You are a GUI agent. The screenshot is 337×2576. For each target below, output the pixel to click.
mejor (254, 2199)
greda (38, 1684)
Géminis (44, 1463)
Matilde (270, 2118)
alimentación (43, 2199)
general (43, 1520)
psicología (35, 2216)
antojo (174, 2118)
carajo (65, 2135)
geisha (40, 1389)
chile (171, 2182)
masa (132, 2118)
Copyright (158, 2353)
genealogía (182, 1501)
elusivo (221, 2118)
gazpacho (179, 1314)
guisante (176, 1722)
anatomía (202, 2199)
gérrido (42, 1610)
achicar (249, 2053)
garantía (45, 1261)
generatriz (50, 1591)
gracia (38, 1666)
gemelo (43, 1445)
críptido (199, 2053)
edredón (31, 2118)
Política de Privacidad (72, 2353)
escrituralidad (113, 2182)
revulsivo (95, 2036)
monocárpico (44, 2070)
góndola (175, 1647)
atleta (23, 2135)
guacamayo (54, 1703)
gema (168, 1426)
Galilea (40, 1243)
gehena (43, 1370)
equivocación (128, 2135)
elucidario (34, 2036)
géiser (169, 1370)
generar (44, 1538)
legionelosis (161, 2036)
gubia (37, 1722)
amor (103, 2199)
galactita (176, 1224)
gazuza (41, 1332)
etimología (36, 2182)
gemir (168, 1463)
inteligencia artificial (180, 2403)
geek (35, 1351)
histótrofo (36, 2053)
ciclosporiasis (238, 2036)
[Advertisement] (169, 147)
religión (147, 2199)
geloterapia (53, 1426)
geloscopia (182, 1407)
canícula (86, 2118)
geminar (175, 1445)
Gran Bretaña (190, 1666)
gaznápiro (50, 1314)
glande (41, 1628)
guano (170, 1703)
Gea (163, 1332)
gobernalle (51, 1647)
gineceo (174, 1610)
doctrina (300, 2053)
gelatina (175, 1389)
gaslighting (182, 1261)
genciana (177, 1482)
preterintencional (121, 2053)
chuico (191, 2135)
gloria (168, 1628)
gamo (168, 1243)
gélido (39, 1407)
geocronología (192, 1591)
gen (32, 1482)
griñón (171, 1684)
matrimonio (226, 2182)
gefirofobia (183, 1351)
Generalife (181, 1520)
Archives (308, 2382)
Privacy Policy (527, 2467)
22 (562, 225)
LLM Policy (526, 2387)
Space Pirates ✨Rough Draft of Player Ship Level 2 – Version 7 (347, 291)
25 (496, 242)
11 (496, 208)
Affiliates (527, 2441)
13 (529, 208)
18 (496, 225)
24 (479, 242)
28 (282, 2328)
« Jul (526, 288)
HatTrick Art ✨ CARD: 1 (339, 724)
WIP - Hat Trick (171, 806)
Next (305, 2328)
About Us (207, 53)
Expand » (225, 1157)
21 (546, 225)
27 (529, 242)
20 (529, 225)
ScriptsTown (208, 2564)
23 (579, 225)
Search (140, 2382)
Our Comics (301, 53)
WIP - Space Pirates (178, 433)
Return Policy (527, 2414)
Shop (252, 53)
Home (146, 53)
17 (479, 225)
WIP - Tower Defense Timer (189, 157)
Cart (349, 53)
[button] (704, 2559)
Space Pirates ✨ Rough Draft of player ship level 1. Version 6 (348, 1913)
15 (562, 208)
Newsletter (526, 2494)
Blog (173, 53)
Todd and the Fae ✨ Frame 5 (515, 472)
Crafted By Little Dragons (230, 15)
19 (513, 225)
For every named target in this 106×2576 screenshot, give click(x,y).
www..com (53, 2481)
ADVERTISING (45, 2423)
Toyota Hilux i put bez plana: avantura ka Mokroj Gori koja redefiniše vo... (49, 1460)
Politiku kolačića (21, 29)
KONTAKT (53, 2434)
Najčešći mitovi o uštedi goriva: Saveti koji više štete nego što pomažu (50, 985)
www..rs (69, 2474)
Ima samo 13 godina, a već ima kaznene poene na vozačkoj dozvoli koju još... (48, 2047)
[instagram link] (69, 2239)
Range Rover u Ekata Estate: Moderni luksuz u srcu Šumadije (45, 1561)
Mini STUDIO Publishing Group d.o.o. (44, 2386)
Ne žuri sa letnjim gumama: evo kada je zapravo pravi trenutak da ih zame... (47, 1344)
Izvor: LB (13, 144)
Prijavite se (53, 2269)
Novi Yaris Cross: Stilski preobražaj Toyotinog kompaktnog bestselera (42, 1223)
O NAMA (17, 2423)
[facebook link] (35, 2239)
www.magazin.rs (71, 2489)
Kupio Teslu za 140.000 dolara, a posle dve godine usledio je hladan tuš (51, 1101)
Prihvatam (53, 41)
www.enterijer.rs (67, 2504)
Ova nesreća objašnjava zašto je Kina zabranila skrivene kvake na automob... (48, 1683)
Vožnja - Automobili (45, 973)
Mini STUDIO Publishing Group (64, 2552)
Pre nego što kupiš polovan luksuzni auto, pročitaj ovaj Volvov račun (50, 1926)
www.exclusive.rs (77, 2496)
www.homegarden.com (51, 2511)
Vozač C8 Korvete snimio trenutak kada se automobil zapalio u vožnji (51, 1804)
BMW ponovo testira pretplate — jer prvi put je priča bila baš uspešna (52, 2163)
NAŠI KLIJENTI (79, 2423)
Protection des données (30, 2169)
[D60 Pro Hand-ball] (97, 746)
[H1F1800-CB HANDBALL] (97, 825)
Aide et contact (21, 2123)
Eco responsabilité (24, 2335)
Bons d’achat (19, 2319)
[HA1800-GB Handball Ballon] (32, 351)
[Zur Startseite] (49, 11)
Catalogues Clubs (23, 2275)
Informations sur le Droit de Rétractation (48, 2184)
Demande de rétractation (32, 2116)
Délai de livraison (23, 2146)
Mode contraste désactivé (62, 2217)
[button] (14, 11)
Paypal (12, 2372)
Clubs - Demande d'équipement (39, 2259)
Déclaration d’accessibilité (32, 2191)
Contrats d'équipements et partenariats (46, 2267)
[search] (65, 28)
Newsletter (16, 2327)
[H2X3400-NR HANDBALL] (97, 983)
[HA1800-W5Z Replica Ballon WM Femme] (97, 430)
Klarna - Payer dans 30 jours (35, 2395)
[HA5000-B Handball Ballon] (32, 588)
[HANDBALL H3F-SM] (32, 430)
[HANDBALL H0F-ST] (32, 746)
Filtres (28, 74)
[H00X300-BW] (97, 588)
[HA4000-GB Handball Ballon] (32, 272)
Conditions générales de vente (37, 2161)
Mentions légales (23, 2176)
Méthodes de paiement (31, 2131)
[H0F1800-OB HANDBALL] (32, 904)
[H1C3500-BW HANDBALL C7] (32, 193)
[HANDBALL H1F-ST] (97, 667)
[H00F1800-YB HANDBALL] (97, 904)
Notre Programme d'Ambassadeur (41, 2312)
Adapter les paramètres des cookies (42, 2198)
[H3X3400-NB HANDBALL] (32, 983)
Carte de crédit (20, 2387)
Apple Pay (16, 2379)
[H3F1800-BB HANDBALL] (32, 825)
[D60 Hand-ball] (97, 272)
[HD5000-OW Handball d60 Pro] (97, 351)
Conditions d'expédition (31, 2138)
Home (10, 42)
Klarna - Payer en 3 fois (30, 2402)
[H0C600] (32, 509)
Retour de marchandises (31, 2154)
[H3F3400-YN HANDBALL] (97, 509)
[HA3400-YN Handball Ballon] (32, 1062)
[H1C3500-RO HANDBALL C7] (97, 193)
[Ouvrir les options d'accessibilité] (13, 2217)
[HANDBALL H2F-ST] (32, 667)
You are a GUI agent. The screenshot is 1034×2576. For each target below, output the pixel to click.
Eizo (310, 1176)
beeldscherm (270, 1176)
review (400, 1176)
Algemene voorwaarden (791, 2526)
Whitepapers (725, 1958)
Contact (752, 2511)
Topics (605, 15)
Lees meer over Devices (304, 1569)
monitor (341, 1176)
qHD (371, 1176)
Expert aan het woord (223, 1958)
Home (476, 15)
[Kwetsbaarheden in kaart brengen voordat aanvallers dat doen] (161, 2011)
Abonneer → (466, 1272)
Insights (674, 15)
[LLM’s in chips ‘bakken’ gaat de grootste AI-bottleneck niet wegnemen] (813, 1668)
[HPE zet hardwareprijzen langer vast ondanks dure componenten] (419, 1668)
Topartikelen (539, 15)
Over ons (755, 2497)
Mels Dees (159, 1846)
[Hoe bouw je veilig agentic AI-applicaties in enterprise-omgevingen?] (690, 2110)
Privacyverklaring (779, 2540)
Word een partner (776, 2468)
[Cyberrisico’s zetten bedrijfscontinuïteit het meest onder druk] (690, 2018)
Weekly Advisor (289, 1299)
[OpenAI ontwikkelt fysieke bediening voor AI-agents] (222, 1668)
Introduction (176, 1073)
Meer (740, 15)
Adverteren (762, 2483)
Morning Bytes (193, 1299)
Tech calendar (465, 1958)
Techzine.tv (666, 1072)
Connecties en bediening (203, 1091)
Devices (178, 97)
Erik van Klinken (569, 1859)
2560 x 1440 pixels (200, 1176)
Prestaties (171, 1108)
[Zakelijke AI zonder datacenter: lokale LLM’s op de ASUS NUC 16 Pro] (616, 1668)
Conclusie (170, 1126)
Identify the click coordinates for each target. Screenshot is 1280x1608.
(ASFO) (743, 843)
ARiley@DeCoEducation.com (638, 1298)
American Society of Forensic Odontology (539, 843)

====

Exercise details: Taking the line with "[Cyberrisico’s zetten bedrijfscontinuïteit" as the first, copy every line through the end of the entries above exactly, with no others.

Reply:
[Cyberrisico’s zetten bedrijfscontinuïteit het meest onder druk] (690, 2018)
Weekly Advisor (289, 1299)
[OpenAI ontwikkelt fysieke bediening voor AI-agents] (222, 1668)
Introduction (176, 1073)
Meer (740, 15)
Adverteren (762, 2483)
Morning Bytes (193, 1299)
Tech calendar (465, 1958)
Techzine.tv (666, 1072)
Connecties en bediening (203, 1091)
Devices (178, 97)
Erik van Klinken (569, 1859)
2560 x 1440 pixels (200, 1176)
Prestaties (171, 1108)
[Zakelijke AI zonder datacenter: lokale LLM’s op de ASUS NUC 16 Pro] (616, 1668)
Conclusie (170, 1126)
Identify the click coordinates for each target. Screenshot is 1280x1608.
(ASFO) (743, 843)
ARiley@DeCoEducation.com (638, 1298)
American Society of Forensic Odontology (539, 843)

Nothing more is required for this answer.